> [Target position listing]:
★ ★ ★ ★ ★ ★ ★

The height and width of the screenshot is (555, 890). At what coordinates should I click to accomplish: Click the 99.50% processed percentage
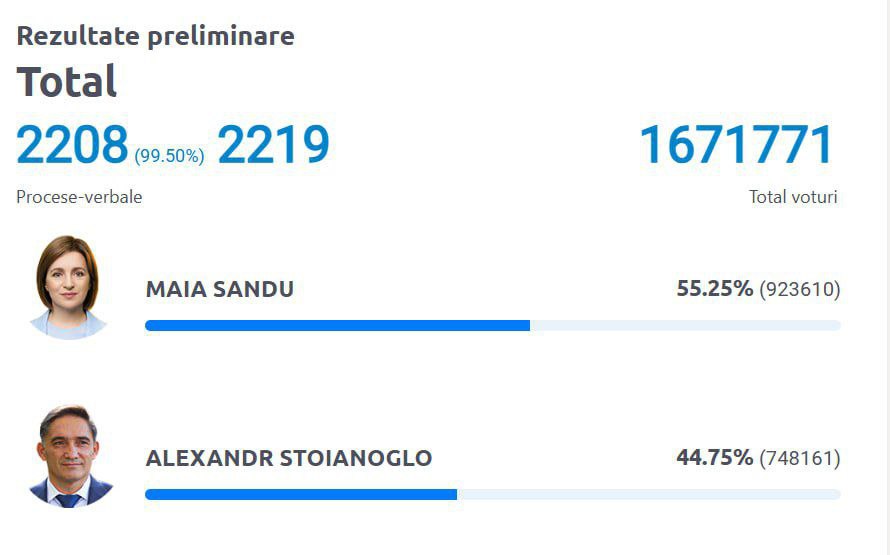(x=169, y=155)
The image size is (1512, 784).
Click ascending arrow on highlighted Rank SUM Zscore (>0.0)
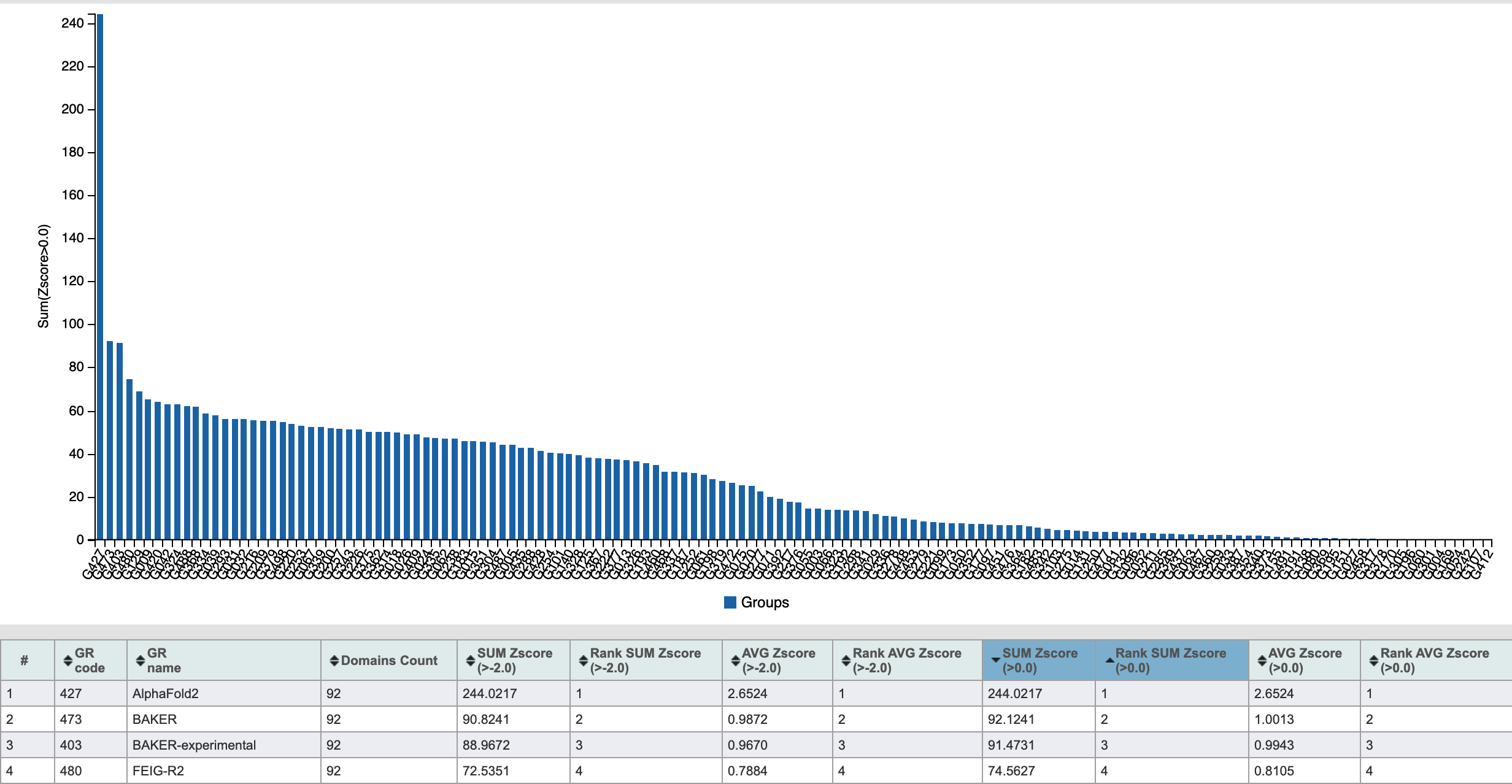tap(1109, 661)
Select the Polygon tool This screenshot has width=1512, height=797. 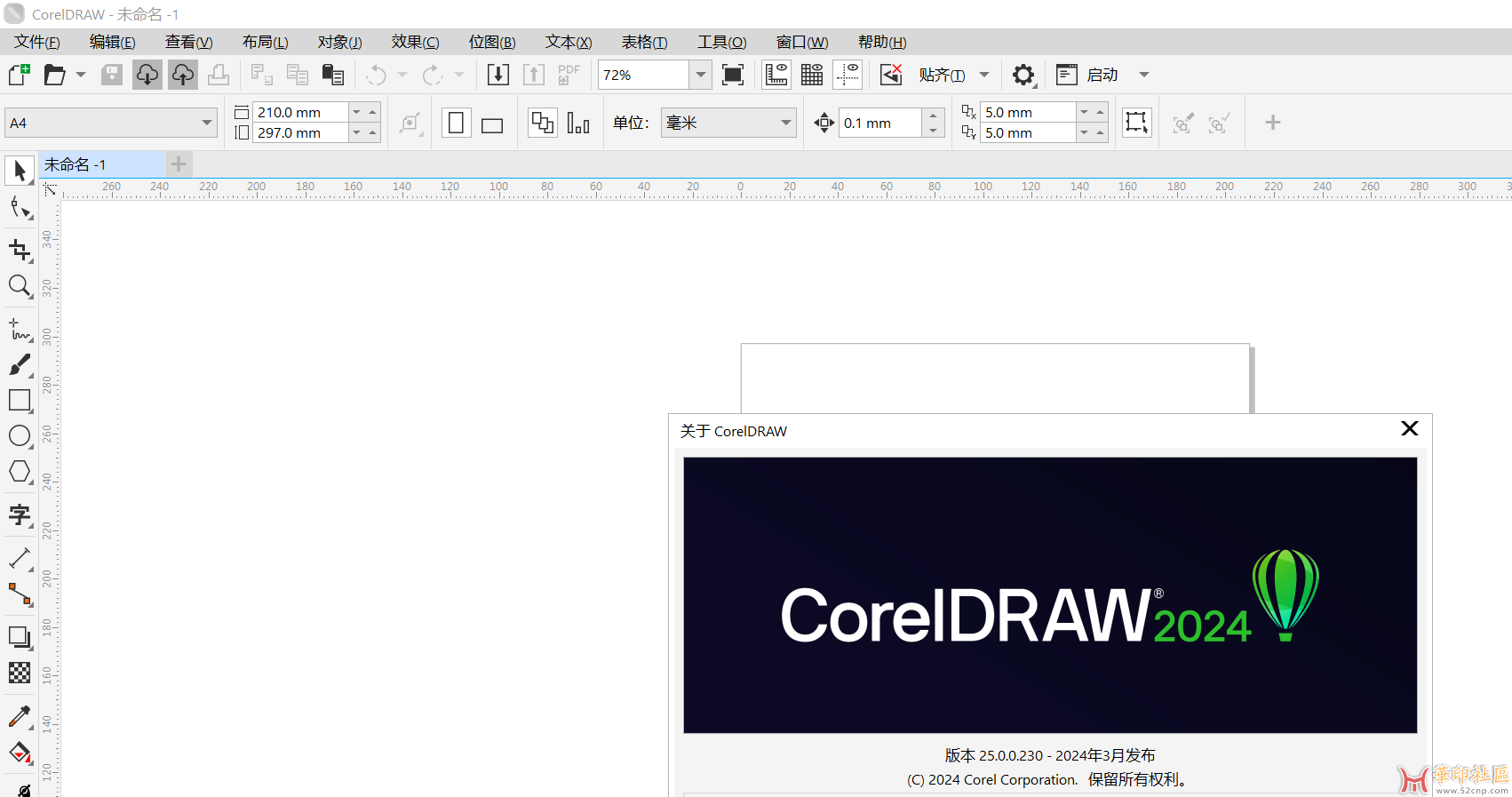[20, 472]
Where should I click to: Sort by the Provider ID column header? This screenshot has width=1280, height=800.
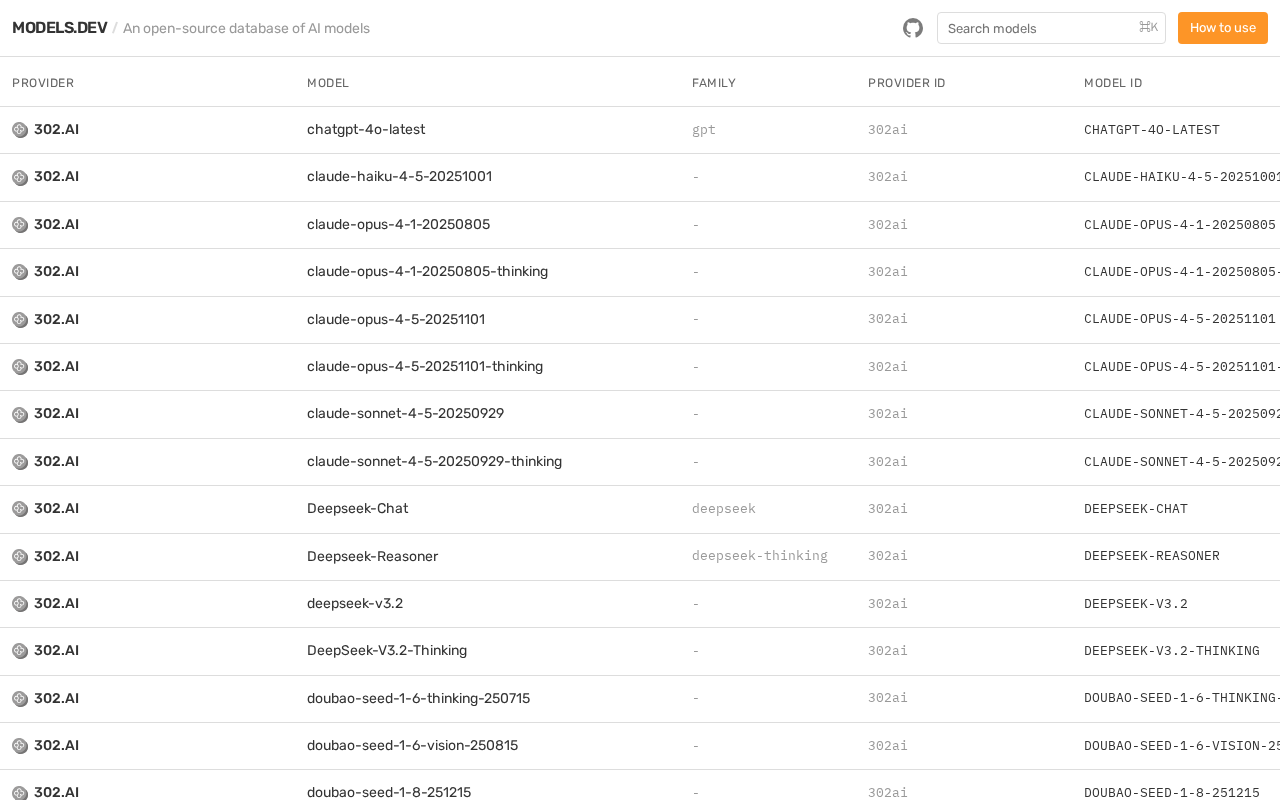(x=907, y=83)
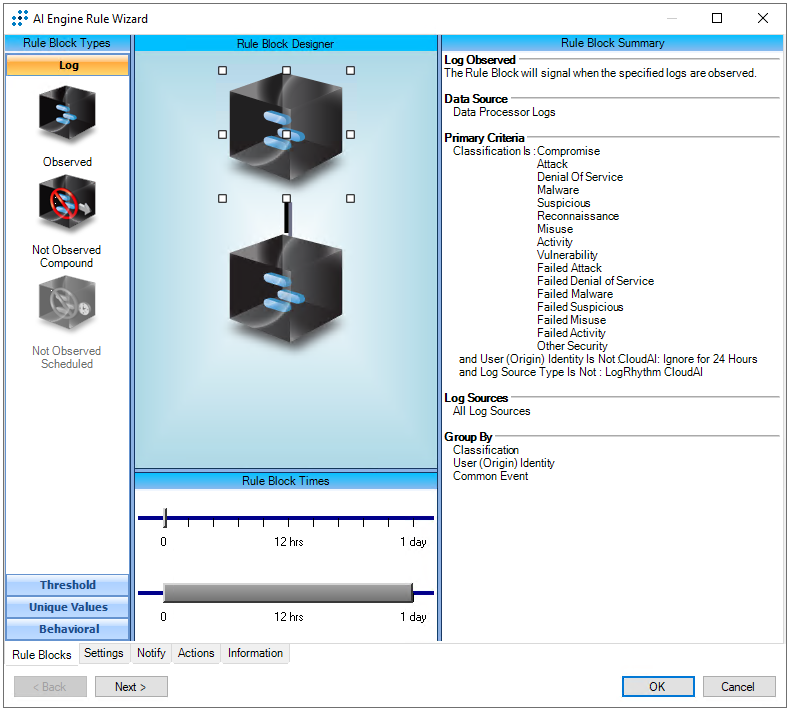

★ ★ ★ ★ ★ ★ ★

> [EXERCISE TASK]:
Retype everything from the line containing "Where should I" down to the end of the listing above, keeping every character identical. Leave the pictures out of your answer.

> [FINISHED EXERCISE]:
Where should I click to: Sort by the Provider ID column header? This screenshot has width=1280, height=800.
(x=907, y=83)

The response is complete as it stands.